(Patria) - Der ranghöchste US-General für den Nahen Osten, Erik Kurilla, sagte, China leiste dem Iran finanzielle Unterstützung und trage so zu Teherans, wie er es beschrieb, „bösartigem Verhalten“ in der gesamten Region bei.
„Die Herausforderung, die wir mit dem Iran haben... 85 bis 90 Prozent seines Öls kauft China. China unterstützt und finanziert also effektiv das bösartige Verhalten des Iran“, sagte der Kommandeur des US Central Command, General Erik Kurilla, wie Al Arabiya berichtete.
Kurilla wies auf die riesigen Summen hin, die immer noch an die iranische Revolutionsgarde-Quds-Streitkraft (IRGC-QF) fließen, die Proxy-Netzwerke außerhalb des Iran leitet.
Kurilla hob die neuen Sanktionen der Trump-Administration hervor, die auf sogenannte „Teekessel-Raffinerien“ abzielen.
„Das sind Raffinerien entlang der chinesischen Küste, in die diese Schiffe dieses genehmigte Öl bringen... das sind zehn Prozent des gesamten chinesischen Öls“, sagte er bei einer Anhörung im Ausschuss für Streitkräfte des Repräsentantenhauses.

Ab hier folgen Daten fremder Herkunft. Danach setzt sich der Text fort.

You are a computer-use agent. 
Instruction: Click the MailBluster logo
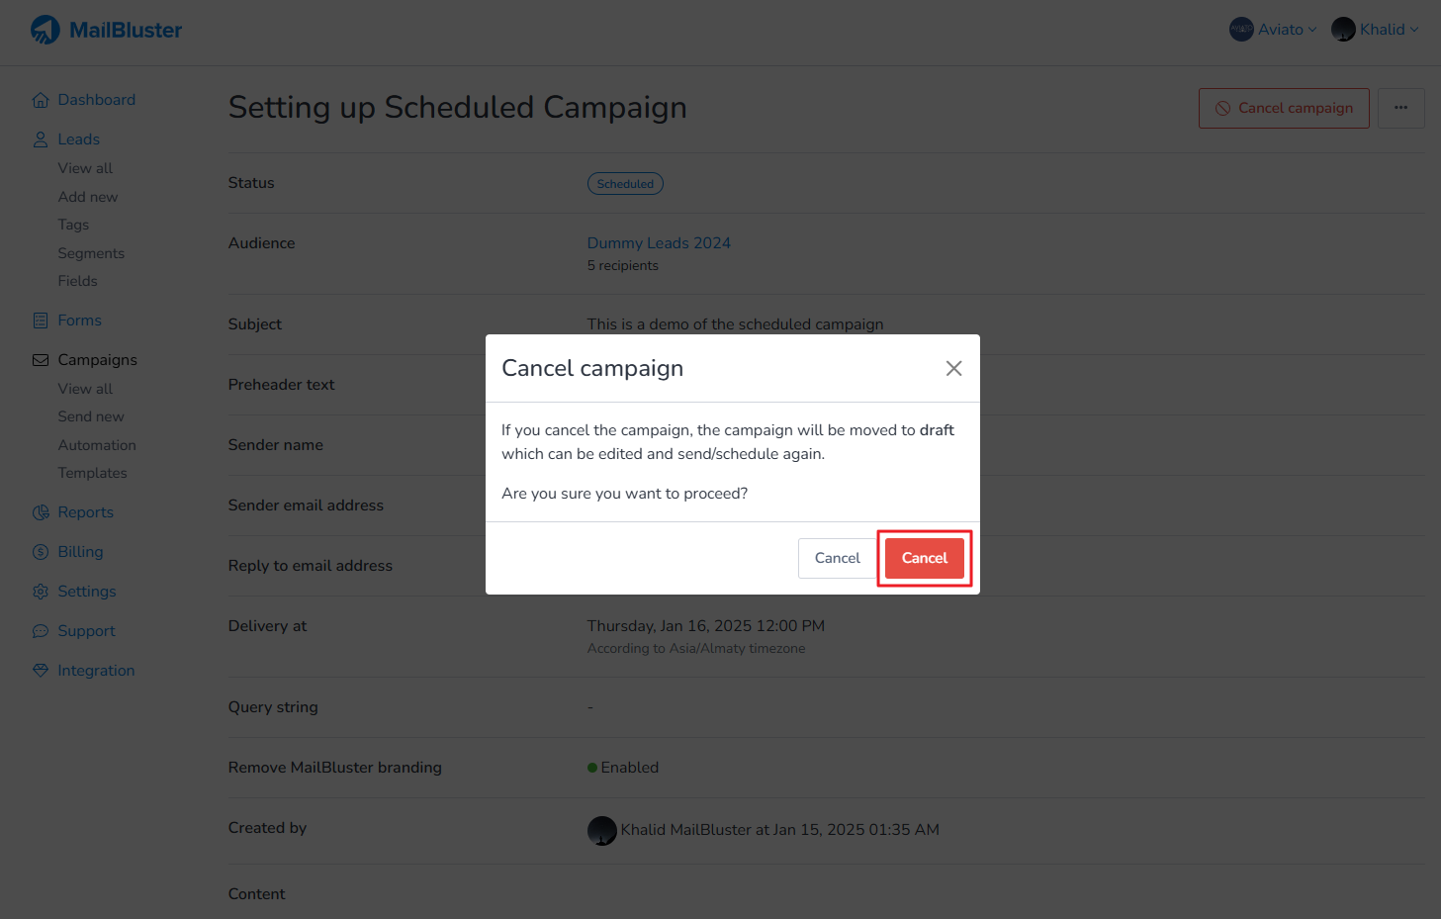(106, 30)
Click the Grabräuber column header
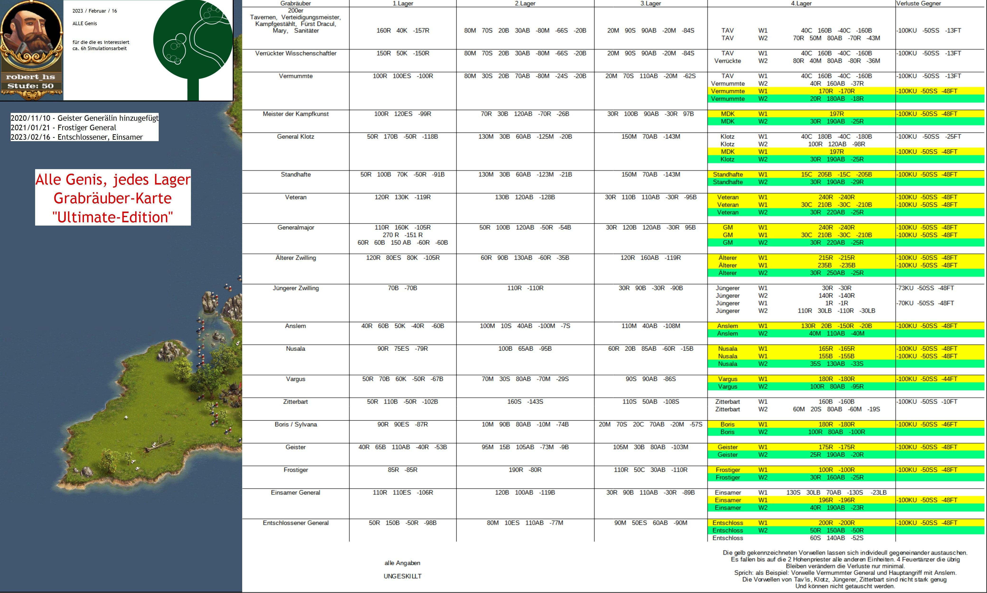 pos(295,4)
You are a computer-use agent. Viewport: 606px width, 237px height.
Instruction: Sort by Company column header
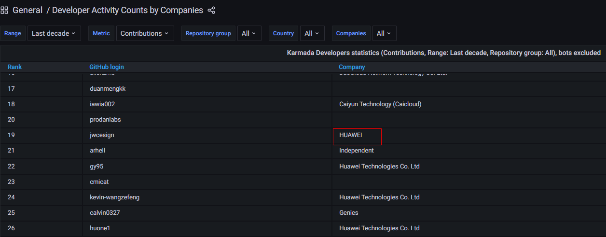[x=352, y=67]
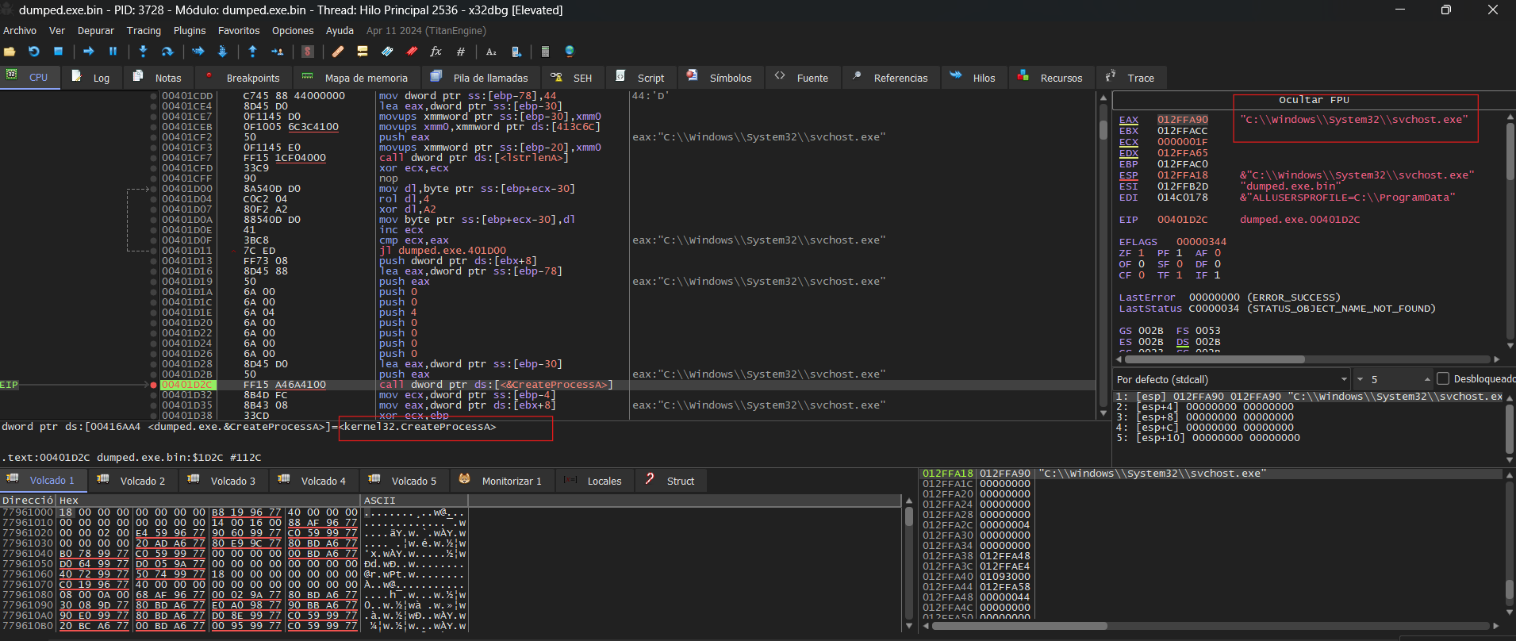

Kurilla warnte, dass ein israelischer Angriff auf iranische Nuklearanlagen US-Truppen im Nahen Osten gefährden würde. Er sagte, iranische ballistische Raketen und Drohnen würden eine Hauptbedrohung für US-Truppen und -Interessen darstellen.
Er enthüllte jedoch, dass er der Trump-Administration „eine breite Palette von Optionen“ vorgelegt habe, falls diplomatische Bemühungen um ein neues Atomabkommen mit dem Iran scheitern sollten.